China is anxious to preserve its status as North Korea's only mentor and friend, but even with Kim Il Sung, an ally of Peking for more than four decades, the relationship had become increasingly uneasy in recent years. His dynastic ambitions, personality cult and nuclear programme were all distasteful to the Chinese leadership, which has its own problems with nepotism, uncomfortable memories of the hysterical adulation of Chairman Mao during the Cultural Revolution, and little desire to see any of its neighbours, especially one as unpredictable as North Korea, obtain nuclear weapons.

Despite this, the Chinese government has lost no time in endorsing the wish of the 'Great Leader' to see power pass to his son, Kim Jong Il. The New China News Agency reported Mr Jiang as saying: 'I believe that the Korean people. . .rallying around the Central Committee of the Korean Workers' Party, headed by Kim Jong Il, will carry forward the glorious cause started by President Kim Il Sung.'

But Peking's guarded attitude has been reflected by sparse coverage of the succession in the official media. While the Peking Youth News published Kim Jong Il's life story yesterday, and carried a photograph of him with his father, Chinese television has not shown any of the scenes of mourning in Pyongyang. 'One might have expected more warmth from a country that for ages has been declaring itself as close to North Korea as lips and teeth,' said a Western diplomat.

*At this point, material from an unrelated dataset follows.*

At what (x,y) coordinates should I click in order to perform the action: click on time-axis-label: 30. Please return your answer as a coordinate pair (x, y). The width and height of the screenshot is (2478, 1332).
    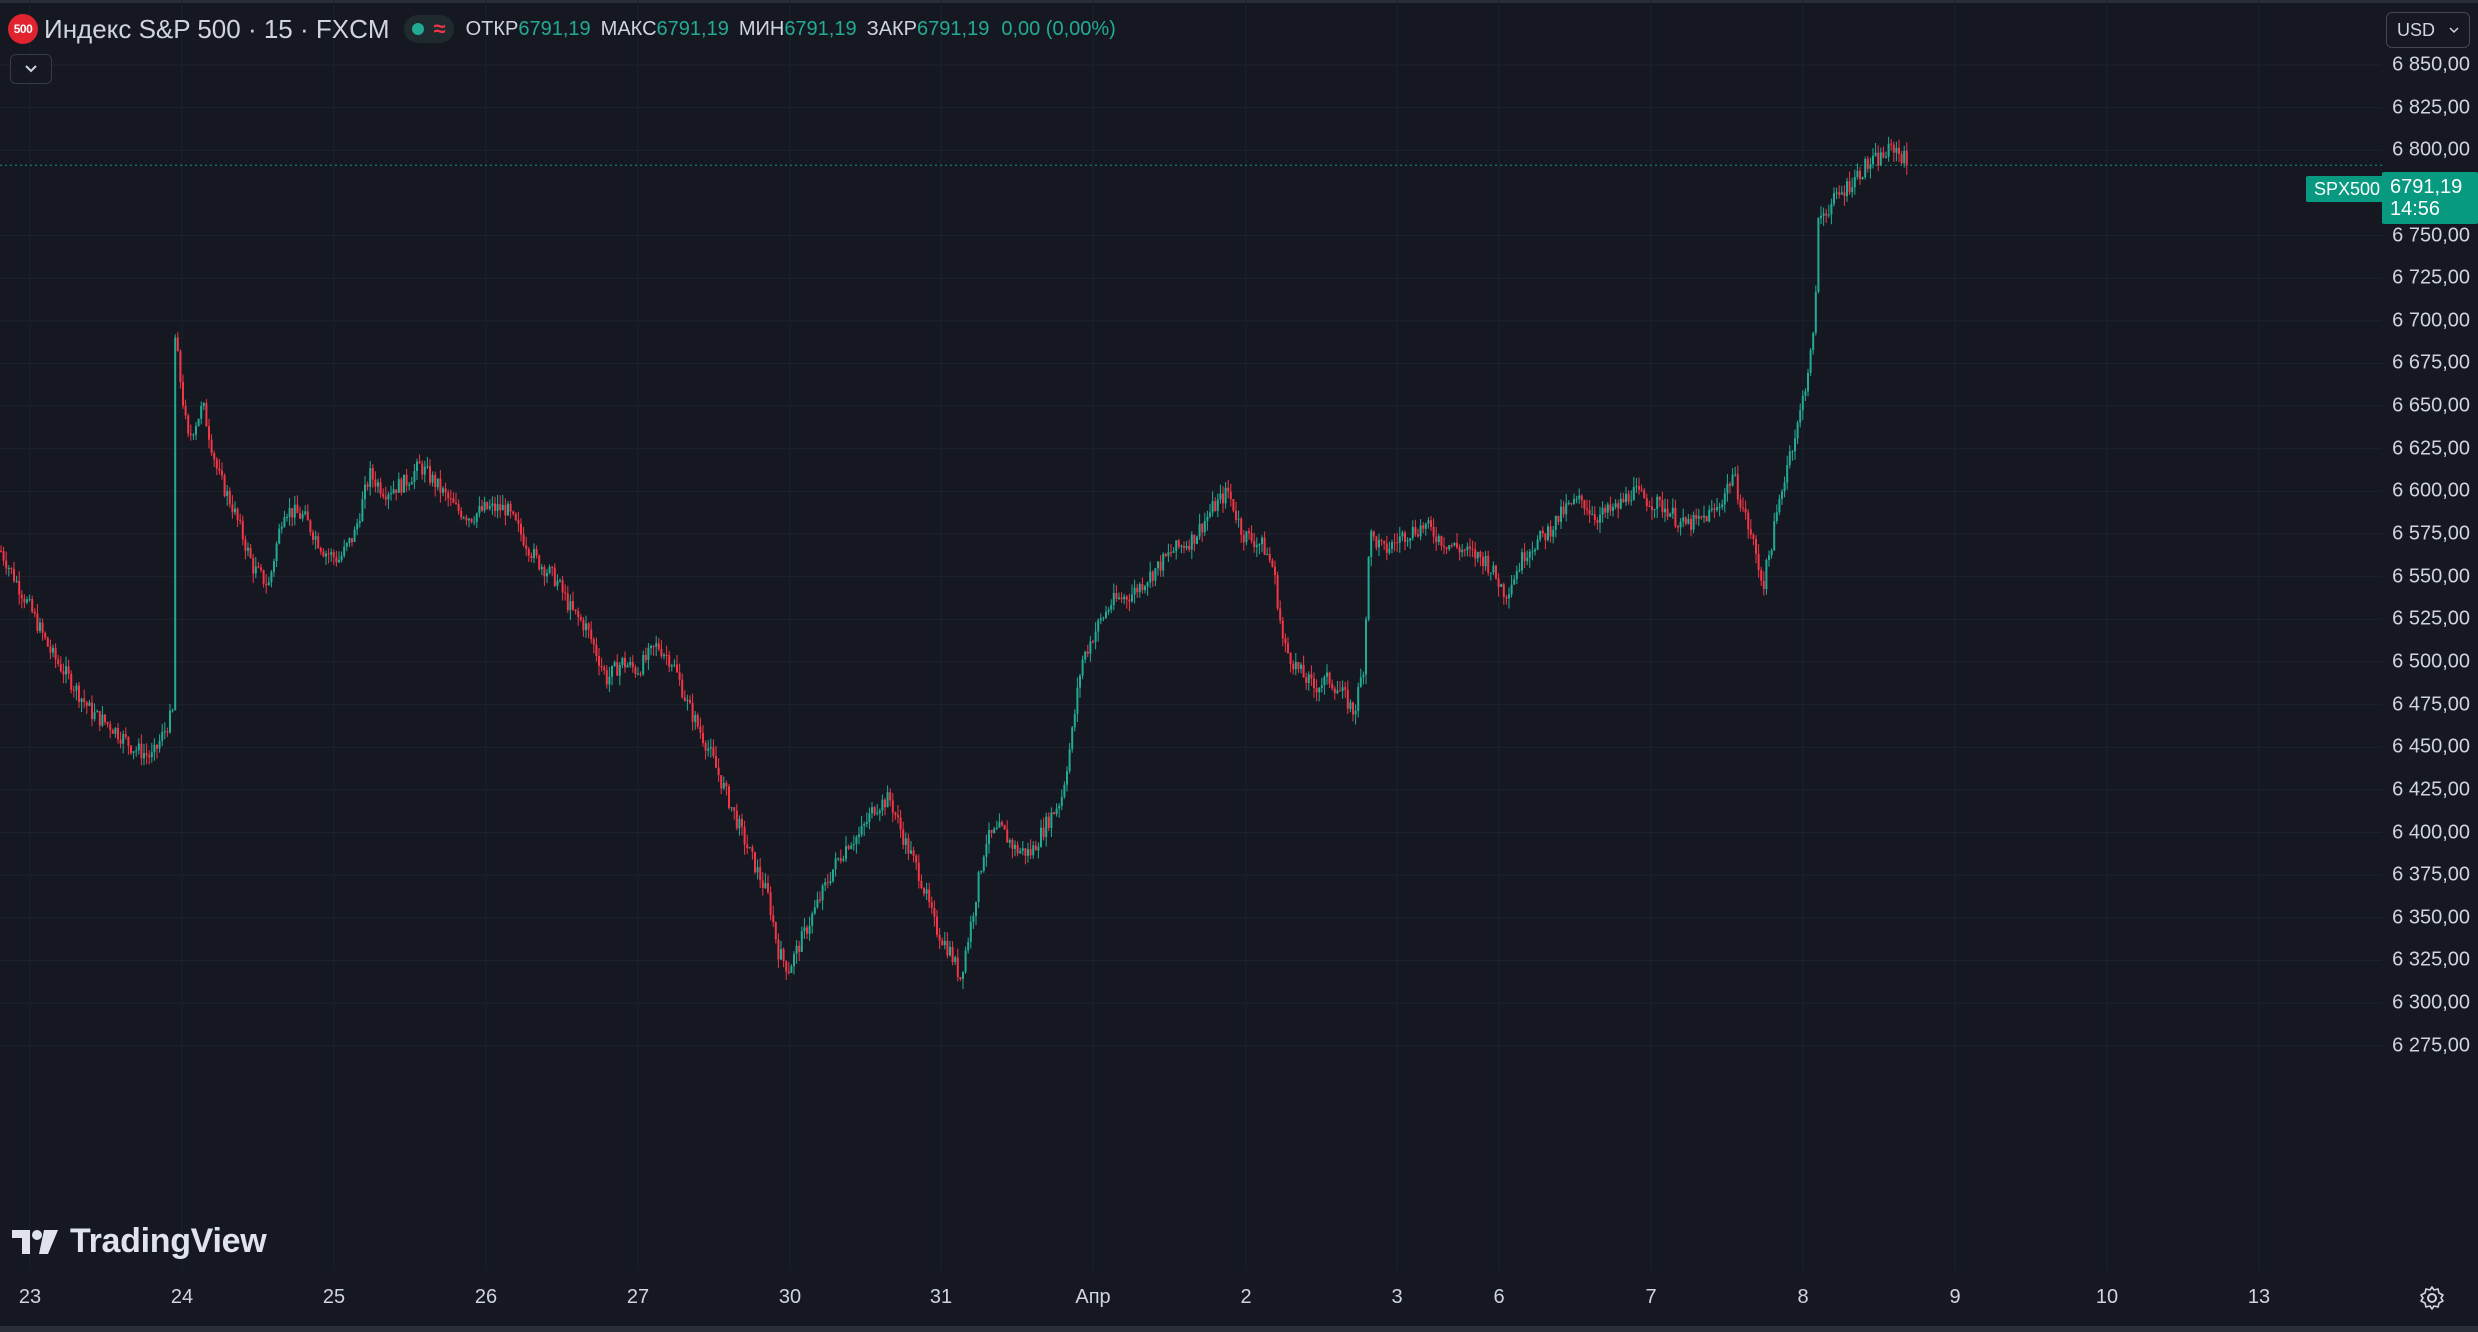
    Looking at the image, I should click on (790, 1297).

Hundreds of thousands of Chinese who fought for the North in the Korean war regarded Kim Il Sung as a 'comrade in arms', but younger leaders who have transformed the Chinese economy considered him a dinosaur. His failure to heed Peking's advice and adapt his policies not only held North Korea back, but was bad for the image of the dwindling band of Communist states, in their view.

'In the 1950s we used to be close friends with North Korea,' a taxi driver told a Western reporter. 'But North Korea has become a backward country and fallen behind China. You never see North Korean goods in the shops, but they are full of goods from South Korea. We do not want relations with countries that have nothing to give us. We want something in return.'

Despite protestations of solidarity with Pyongyang, China established diplomatic relations with South Korea in 1992, and forced the impoverished North to pay for an increasing proportion of its imports in hard currency. Chinese impatience was heightened by Kim Il Sung's intransigent nuclear stance, which threatened to leave it isolated in the UN Security Council. Peking appeared to be on the point of allowing a sanctions vote to go ahead when the regime agreed to talks with the US, now suspended because of the dictator's death.

A recent South Korean study concluded that for the time being China was likely to pursue 'equidistant' diplomacy between the two halves of the peninsula, 'by trying to expand economic links with the South on the one hand and on the other to continue to maintain existing political and military ties with the North unharmed'. It was notable that even at the height of the nuclear crisis, senior North Korean military delegations were being welcomed in Peking - if there is a military challenge to Kim Jong Il, as many believe will happen at some point, China will probably be the only country aware of who the main players are, let alone having any chance of influencing them.

Peking's main interest, however, is to ensure the stability of the new regime in Pyongyang. For the moment it appears that the younger Kim has secured the succession, and China will support him whatever its misgivings.